Sonia has an amazing way with words. It doesn’t need to be a lengthy piece, in fact, her words are so lithe and fluid, yet exquisitely penetrating and precise, that I am left catching my breath at the sharp, deft unlocking of a wealth of unspoken, unworded meaning. And, in an uncanny way, each and every time I am incapable of bringing into the tangible realm what I wish to express, somehow, Sonia’s words will give strong yet delicate voice to the rhythmic humming resonating in my being.
“How rare it is to see people with complex needs just being. Humming is natural, and nothing is dressed-up; this isn’t ‘special needs’ for consumption. There’s no attempt to exoticise or glamorise our being. The camera captures ordinary moments valuing autistic language and expression on our terms.”

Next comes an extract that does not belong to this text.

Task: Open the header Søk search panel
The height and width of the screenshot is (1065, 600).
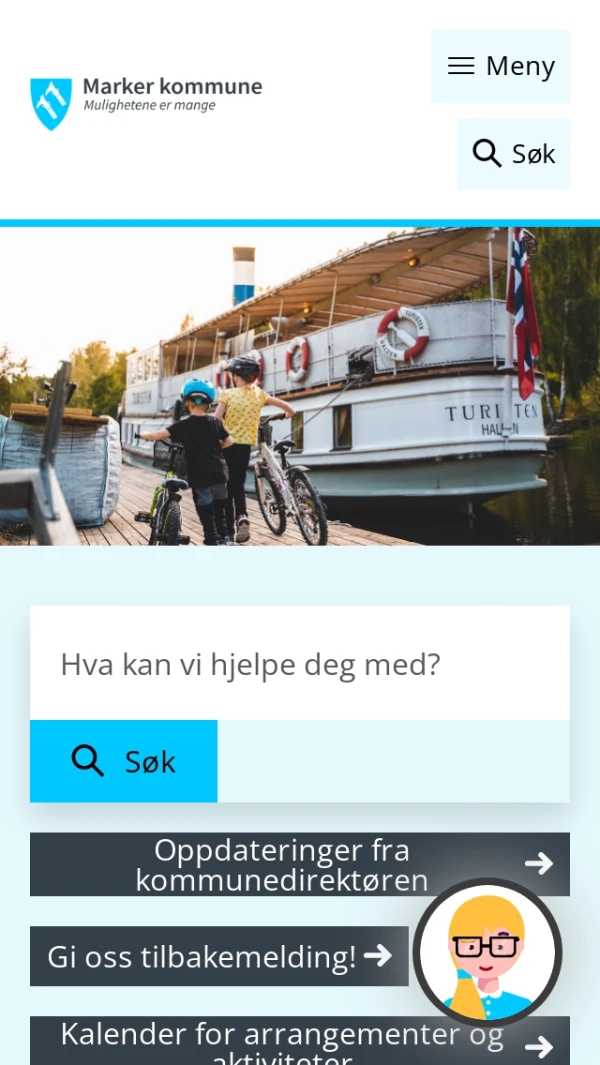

This is exactly what first hit me right there at my core, when I first watched the film. It unpacks our meanings, our world, on our terms.
Actually, I watched it three times, each time catching different details and sensory echoes. In fact, I’ve also run it over and over again in the background, allowing different aspects of it to weave in and out of my consciousness, meandering and winding around caverns of sensory subconscious as I engage in different light tasks. I love the clattering sounds, the staccato, the ripples, the appoggiatura and trills, the sudden drop in levels, the pitter patter of rain like crisps dancing inside a foil coated box…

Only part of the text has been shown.